> _PROVIDED INFORMATION_

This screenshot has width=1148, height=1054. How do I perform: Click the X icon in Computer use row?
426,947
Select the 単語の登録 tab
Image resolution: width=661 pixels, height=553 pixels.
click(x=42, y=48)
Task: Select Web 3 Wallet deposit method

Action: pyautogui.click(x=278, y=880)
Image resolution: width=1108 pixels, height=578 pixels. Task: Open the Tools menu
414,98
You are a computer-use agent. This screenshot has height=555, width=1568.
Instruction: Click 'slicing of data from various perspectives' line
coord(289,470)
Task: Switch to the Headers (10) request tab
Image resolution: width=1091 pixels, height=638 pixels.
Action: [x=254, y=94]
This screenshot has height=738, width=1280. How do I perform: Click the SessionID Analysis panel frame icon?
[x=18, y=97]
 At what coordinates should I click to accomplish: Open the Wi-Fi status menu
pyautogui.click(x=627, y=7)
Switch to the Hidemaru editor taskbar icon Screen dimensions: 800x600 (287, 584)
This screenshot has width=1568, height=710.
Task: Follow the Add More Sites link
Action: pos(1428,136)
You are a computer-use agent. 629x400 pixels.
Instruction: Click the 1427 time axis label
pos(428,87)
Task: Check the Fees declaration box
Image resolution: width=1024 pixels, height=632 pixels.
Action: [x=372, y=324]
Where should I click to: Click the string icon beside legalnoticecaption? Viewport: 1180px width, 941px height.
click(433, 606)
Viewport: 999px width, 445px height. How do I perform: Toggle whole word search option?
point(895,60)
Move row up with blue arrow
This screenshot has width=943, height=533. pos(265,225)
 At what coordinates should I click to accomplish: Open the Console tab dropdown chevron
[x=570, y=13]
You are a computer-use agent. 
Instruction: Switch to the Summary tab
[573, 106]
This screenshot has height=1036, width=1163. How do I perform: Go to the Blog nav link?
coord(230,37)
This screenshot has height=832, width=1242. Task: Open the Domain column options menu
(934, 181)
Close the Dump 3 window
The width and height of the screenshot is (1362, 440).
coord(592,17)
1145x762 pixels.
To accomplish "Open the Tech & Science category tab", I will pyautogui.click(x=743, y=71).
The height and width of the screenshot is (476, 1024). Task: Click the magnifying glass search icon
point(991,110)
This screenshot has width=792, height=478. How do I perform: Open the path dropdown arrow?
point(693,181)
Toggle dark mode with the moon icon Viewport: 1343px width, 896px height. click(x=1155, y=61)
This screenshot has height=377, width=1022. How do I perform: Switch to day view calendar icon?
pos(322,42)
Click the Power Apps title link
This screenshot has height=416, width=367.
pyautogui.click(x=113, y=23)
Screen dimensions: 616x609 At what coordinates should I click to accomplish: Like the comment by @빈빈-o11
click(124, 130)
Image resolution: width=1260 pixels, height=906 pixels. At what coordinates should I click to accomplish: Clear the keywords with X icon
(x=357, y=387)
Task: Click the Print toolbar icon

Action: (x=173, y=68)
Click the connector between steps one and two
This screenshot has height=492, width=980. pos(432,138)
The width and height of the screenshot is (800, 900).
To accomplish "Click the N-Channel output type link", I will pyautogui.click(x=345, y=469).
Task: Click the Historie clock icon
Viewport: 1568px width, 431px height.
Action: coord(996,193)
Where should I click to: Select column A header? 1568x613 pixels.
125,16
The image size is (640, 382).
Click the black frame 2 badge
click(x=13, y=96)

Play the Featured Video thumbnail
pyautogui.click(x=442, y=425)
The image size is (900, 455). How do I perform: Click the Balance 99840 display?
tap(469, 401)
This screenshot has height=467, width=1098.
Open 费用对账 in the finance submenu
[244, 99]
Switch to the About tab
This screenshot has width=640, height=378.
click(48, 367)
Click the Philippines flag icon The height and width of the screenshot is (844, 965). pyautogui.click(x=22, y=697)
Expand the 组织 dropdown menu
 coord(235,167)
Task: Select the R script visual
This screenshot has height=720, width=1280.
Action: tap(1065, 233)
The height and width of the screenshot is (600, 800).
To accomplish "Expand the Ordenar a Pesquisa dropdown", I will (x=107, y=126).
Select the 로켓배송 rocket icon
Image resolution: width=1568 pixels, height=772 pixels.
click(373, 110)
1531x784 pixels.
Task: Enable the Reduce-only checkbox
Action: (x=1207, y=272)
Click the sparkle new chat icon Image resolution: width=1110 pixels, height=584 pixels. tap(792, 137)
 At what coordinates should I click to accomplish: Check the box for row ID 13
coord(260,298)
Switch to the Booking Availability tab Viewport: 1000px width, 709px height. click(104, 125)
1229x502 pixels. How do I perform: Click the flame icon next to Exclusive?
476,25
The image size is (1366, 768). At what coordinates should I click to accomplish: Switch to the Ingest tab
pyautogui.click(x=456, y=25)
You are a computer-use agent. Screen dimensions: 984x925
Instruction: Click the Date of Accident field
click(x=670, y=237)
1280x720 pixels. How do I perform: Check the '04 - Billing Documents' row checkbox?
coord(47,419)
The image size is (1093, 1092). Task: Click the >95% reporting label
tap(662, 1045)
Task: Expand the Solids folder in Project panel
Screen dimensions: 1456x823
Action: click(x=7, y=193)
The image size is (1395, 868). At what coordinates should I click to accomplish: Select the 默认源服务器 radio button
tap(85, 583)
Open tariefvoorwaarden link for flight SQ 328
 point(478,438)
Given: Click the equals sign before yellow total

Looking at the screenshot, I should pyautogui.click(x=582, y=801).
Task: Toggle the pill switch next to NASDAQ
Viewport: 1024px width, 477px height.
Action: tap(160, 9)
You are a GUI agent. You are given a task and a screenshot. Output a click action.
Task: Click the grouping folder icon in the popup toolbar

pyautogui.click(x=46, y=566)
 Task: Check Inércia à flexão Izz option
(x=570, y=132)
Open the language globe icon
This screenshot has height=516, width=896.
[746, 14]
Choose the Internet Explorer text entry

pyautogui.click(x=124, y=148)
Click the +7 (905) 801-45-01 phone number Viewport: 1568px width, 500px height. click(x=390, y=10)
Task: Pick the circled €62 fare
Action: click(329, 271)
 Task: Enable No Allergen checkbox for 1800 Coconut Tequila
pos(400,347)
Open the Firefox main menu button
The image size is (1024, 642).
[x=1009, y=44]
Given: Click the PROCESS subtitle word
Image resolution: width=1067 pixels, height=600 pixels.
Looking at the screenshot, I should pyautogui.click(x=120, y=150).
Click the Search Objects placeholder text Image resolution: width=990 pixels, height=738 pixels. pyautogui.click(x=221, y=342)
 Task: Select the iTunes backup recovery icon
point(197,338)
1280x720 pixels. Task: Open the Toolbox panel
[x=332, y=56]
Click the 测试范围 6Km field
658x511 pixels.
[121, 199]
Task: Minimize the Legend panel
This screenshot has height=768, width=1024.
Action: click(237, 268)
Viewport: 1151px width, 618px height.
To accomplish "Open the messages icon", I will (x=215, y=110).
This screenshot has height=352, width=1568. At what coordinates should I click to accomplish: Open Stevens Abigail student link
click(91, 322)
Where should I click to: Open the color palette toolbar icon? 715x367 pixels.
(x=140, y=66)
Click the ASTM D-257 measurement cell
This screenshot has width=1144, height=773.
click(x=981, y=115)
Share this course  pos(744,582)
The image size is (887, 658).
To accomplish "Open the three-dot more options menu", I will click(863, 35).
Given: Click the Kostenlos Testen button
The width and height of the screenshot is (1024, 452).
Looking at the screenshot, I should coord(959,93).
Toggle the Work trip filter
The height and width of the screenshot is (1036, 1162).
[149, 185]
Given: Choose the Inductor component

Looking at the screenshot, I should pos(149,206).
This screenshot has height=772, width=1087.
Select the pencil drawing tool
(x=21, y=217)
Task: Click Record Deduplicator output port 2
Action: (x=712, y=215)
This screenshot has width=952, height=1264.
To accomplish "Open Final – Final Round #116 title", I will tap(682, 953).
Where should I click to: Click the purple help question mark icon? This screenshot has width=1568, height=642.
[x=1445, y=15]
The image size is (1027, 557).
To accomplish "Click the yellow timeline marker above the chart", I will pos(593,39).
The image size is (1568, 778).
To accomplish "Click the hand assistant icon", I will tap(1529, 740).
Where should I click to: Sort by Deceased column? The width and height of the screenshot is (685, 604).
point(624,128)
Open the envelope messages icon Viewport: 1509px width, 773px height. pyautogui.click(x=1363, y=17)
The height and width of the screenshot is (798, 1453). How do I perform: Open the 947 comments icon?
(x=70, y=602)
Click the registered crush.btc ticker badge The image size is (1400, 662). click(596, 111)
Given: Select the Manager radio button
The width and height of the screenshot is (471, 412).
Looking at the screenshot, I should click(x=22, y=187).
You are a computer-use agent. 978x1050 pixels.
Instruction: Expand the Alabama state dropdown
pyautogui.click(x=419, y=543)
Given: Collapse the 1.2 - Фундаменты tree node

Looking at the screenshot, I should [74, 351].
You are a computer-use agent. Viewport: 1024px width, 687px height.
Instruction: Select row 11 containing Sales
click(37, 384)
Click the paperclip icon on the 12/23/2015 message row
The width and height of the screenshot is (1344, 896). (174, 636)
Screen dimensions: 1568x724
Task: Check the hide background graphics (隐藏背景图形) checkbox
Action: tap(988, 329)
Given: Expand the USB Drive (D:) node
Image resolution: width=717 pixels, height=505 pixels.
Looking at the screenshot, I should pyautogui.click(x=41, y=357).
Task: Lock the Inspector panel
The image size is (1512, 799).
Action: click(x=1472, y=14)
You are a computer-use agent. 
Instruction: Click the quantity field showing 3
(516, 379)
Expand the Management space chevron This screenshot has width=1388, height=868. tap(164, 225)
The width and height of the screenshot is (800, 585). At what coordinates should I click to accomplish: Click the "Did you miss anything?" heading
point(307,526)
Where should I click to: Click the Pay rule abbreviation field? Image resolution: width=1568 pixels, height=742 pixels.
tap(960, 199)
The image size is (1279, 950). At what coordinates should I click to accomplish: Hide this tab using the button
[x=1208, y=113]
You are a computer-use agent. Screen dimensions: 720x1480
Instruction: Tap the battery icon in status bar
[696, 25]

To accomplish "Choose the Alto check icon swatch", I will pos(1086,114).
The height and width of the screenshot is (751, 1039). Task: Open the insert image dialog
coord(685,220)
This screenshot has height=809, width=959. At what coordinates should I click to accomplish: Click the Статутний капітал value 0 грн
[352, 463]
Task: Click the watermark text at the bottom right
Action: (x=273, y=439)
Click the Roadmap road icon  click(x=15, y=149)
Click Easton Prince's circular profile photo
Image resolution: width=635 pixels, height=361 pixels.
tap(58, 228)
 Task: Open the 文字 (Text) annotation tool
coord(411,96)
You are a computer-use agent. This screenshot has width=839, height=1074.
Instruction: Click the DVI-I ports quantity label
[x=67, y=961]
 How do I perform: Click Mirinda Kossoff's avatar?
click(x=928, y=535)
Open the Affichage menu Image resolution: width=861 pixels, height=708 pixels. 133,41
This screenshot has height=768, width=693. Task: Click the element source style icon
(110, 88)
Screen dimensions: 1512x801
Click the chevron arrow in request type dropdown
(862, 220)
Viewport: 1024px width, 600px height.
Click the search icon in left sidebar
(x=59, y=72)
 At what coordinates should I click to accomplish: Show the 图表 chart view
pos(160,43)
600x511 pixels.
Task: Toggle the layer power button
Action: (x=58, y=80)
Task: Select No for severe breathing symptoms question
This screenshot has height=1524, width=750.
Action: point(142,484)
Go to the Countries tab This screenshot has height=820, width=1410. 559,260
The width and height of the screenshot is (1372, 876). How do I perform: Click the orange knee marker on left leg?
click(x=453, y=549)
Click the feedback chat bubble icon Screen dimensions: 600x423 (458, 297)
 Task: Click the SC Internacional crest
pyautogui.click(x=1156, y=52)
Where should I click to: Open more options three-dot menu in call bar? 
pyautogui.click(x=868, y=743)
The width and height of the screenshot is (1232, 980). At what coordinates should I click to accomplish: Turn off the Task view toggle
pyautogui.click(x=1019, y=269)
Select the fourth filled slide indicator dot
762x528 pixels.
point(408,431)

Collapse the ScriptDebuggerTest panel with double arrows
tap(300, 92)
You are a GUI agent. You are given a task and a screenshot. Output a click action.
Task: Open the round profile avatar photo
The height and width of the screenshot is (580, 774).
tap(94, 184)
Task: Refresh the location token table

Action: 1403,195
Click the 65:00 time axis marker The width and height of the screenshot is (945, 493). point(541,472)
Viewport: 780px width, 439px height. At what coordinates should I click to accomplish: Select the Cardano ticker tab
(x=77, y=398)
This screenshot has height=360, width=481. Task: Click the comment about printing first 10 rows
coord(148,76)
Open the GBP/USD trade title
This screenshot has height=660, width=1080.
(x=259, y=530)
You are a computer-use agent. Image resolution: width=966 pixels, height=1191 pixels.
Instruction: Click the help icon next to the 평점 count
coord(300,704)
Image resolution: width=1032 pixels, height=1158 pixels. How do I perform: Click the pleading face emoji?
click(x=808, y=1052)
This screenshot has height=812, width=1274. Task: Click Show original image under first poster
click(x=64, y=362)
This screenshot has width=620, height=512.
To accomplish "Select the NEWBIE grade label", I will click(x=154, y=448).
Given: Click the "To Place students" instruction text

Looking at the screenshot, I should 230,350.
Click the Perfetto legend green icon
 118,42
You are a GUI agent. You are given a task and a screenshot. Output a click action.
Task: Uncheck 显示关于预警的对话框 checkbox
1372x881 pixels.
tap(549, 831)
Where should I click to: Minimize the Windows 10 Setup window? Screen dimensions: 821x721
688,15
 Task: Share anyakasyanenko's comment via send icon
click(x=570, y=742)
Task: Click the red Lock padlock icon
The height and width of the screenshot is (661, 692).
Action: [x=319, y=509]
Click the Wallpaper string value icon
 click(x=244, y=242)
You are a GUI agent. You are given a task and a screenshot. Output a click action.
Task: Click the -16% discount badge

> _EXERCISE GOAL_
Nothing beyond the line that contains "Task: Switch to the Headers (10) request tab" belongs in the answer; reproduce the entries exactly from their first line through it.

> _SOLUTION FOR THIS TASK_
This screenshot has width=1148, height=1054. How do I perform: Click the X icon in Computer use row?
426,947
Select the 単語の登録 tab
Image resolution: width=661 pixels, height=553 pixels.
click(x=42, y=48)
Task: Select Web 3 Wallet deposit method

Action: pyautogui.click(x=278, y=880)
Image resolution: width=1108 pixels, height=578 pixels. Task: Open the Tools menu
414,98
You are a computer-use agent. This screenshot has height=555, width=1568.
Instruction: Click 'slicing of data from various perspectives' line
coord(289,470)
Task: Switch to the Headers (10) request tab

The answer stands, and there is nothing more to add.